[Supplied records — start]

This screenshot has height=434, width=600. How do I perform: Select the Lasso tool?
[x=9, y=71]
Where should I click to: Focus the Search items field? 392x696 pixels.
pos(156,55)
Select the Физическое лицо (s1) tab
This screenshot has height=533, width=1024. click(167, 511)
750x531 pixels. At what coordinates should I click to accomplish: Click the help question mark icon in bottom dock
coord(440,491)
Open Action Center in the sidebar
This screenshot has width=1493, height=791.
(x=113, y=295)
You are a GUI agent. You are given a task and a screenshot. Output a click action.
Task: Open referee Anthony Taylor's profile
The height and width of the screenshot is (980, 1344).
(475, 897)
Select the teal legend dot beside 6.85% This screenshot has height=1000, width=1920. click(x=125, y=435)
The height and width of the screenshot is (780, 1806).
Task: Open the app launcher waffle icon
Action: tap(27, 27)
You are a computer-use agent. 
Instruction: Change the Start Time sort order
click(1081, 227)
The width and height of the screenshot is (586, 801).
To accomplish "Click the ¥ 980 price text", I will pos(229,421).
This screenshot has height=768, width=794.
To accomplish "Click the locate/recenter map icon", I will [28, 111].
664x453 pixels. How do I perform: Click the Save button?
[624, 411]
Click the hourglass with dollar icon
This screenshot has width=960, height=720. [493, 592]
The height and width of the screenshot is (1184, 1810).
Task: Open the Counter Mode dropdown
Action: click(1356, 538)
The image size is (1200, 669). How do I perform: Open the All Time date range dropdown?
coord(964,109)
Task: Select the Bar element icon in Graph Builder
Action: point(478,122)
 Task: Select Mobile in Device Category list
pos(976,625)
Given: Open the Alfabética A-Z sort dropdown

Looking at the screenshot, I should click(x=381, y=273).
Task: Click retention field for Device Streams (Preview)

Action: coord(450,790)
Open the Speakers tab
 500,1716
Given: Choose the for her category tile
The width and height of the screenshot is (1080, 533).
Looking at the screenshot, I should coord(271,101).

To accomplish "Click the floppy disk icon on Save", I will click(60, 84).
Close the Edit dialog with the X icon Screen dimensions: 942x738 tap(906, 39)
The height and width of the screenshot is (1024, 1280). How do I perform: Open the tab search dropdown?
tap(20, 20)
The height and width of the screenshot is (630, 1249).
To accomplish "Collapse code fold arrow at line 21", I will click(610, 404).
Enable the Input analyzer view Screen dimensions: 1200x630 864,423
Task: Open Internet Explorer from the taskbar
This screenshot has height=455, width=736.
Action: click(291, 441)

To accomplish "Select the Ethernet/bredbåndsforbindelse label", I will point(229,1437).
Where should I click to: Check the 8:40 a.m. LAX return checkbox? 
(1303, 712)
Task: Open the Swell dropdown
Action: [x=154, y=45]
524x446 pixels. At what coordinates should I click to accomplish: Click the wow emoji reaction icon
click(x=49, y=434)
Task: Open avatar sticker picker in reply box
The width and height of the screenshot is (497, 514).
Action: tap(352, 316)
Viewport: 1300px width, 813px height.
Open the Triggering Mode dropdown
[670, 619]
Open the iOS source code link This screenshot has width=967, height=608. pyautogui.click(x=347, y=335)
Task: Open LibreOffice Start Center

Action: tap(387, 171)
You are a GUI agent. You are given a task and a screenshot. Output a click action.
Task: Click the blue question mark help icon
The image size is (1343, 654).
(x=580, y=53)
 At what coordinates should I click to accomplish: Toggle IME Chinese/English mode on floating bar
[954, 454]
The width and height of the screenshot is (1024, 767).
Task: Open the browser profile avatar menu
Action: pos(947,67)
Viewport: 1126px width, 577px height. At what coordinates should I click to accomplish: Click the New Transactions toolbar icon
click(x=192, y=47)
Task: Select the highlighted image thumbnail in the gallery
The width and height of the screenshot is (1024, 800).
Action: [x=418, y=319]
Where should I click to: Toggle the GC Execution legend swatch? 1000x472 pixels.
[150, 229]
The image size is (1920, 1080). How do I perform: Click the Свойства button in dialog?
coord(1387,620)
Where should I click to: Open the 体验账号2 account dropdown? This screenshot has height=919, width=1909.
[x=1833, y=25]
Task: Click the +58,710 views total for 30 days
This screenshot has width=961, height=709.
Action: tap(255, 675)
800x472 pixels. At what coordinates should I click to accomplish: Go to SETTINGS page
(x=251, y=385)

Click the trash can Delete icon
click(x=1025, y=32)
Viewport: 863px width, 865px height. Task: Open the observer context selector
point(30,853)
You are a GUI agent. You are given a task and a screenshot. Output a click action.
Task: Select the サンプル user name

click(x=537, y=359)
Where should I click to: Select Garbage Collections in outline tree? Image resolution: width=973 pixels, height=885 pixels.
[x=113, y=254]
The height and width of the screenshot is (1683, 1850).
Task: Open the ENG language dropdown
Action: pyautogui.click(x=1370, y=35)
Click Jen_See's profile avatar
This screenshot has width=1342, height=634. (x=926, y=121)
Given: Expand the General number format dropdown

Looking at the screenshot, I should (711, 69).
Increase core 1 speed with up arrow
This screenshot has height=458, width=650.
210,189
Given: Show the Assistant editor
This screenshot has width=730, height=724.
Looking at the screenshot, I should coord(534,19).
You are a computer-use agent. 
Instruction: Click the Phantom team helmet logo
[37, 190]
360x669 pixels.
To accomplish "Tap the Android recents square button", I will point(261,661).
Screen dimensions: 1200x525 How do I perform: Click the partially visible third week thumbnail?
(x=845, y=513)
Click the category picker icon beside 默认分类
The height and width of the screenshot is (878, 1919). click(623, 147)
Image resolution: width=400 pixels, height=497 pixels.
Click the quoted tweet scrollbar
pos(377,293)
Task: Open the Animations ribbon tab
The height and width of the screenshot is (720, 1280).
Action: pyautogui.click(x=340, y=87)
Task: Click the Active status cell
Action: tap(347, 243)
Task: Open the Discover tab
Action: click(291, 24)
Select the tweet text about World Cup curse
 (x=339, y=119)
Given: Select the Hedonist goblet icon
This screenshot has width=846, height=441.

[Supplied records — finish]

* [Required work]:
Out of the records above, pick each line that contains the string "code".

* [Your solution]:
To accomplish "Collapse code fold arrow at line 21", I will click(610, 404).
Open the iOS source code link This screenshot has width=967, height=608. pyautogui.click(x=347, y=335)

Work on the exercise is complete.